The anxiety that accompanies the AI ​​makes you smile. We talk a lot about the false and the true, about this ability that AI would have to create illusions of truth. Take this example of a robot that “chatters” and recreates a reality. Well, I applaud. Finally an alternative solution to a certain form of stupidity which, moreover, makes us sigh. Since 2016, almost all journalists and media on the planet, with a few exceptions, have criticized and torpedoed Donald Trump, with more or less success, we agree; He is always there. For his part, the former president makes money with all his moves with the fake news and disinformation and its values ​​contrary to ours. Let’s imagine for a moment that the AI ​​makes him say clever things and it fools his devotees. Imagine Trump repeating ad nauseam that he wants a black woman in the presidency.

Imagine elsewhere that we confer on the AI ​​a divine moral authority with force of principle on our values. It would only replace millennia of religions. Who is fooled here?

Why are we afraid? In 1970, an article in the magazine Life said that AI would soon have the equivalent of human intelligence.

Not so long ago, with some friends, I spent an evening with an eminent AI specialist (the one from Montreal, everyone is talking about). At the end of this evening, I understood that the AI ​​came first and foremost from us. It is our intelligence that created it. With its limits, its qualities and its faults. The moratorium requested makes you smile. First because it’s impossible to stop this race and then because it’s like giving chocolate to a child, or an adult, by banning it. Human nature, that almost equal balance of benevolence and malevolence, doesn’t give a damn about a delay. Wars, pollution, human rights, climate change, wealth inequality, disasters…

Imagine the future of our governance without partisanship. Imagine decision-making that is less biased and less contaminated by “manishness”.

Maybe it’s time to create and invest in a company that can simply certify what’s AI-powered and what’s not (like organic stuff). On the other hand, if the AI ​​makes art and it’s wonderful, or it improves our lot, I agree. But it will be like everything else: a fucked mix that looks a little too much like us.
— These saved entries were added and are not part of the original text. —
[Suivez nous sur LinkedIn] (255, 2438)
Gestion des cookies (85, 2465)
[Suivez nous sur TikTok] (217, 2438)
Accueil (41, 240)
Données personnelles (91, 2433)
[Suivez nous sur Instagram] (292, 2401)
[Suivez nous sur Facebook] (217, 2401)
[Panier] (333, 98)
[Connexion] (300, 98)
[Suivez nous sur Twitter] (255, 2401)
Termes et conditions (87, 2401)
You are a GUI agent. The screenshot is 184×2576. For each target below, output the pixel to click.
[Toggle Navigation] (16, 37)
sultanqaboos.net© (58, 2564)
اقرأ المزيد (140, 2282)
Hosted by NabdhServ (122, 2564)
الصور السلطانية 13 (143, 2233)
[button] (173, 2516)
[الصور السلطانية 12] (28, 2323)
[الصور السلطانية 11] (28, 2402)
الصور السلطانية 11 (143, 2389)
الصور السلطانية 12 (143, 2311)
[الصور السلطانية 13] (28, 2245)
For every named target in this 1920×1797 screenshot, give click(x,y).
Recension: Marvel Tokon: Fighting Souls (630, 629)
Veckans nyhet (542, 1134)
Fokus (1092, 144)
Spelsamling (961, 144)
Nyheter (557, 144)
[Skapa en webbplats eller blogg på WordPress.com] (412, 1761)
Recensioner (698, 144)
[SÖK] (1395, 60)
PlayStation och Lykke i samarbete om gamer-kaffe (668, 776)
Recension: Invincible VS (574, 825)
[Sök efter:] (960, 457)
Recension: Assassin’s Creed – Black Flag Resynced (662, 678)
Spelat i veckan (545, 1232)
Faced with the observation of the world in 2023, we have to admit that natural intelligence has not done so well. Quick, another form. Even if the artificial imitates the first, we can momentarily dream of a sort of better or worse future.

All this is written, with a happy soul and with faith, my mouth overflowing with last Sunday’s chocolate that I stole from the children. And it’s time to go play outside.